[PATCH] sbp2: fix spinlock recursion

sbp2util_mark_command_completed takes a lock which was already taken by
sbp2scsi_complete_all_commands. This is a regression in Linux 2.6.15.

Reported by Kristian Harms at
https://bugzilla.redhat.com/bugzilla/show_bug.cgi?id=187394

[ More complete commentary, as response to questions by Andrew: ]

> This changes the call environment for all implementations of
> ->Current_done(). Are they all safe to call under this lock?
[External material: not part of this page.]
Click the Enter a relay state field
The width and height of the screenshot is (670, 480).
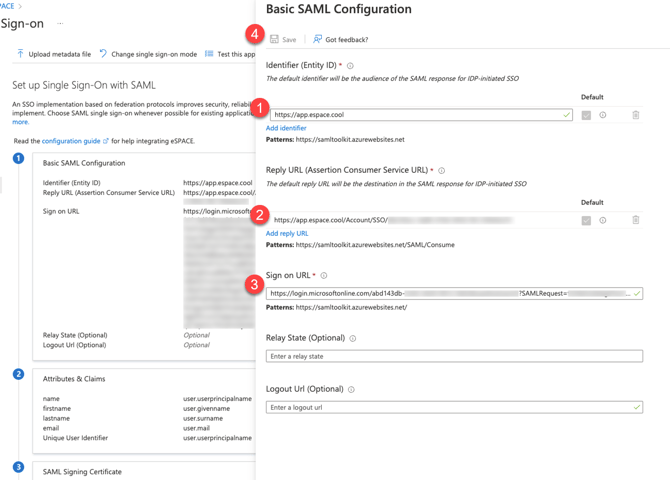click(454, 356)
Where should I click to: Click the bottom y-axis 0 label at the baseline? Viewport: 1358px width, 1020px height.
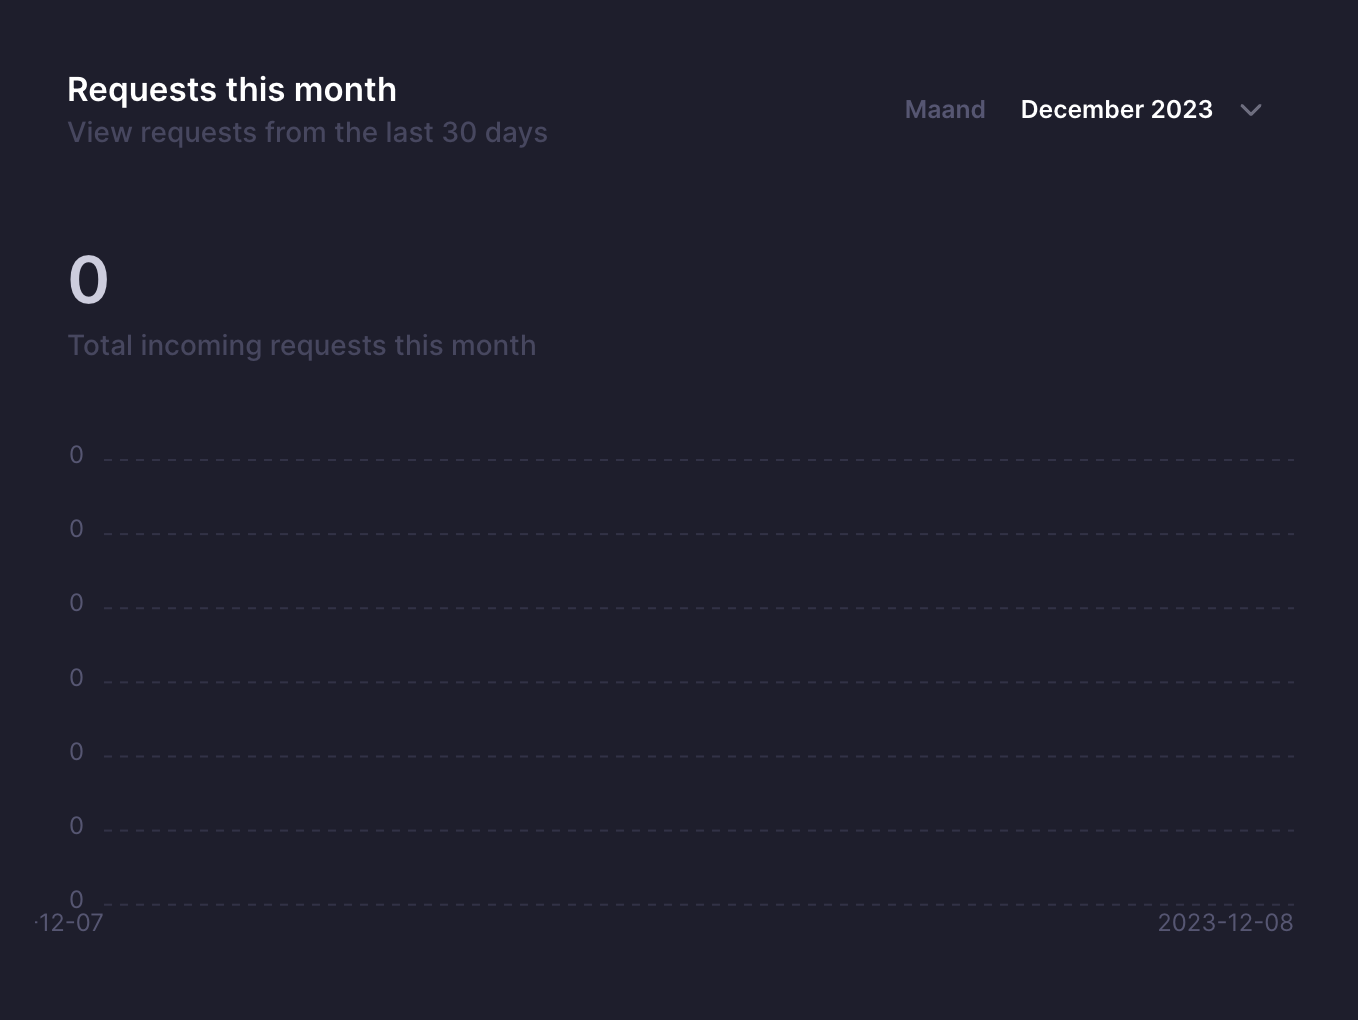pyautogui.click(x=76, y=900)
Short answer: Yes, trust me. ;-) Long answer:

The done() callbacks are passed on to sbp2 from the SCSI stack along
with each SCSI command via the queuecommand hook. The done() callback
is safe to call in atomic context. So does
Documentation/scsi/scsi_mid_low_api.txt say, and many if not all SCSI
low-level handlers rely on this fact. So whatever this callback does,
it is "self-contained" and it won't conflict with sbp2's internal ORB
list handling. In particular, it won't race with the
sbp2_command_orb_lock.

Moreover, sbp2 already calls the done() handler with
sbp2_command_orb_lock taken in sbp2scsi_complete_all_commands(). I
admit this is ultimately no proof of correctness, especially since this
portion of code introduced the spinlock recursion in the first place and
we didn't realize it since this code's submission before 2.6.15 until
now. (I have learned a lesson from this.)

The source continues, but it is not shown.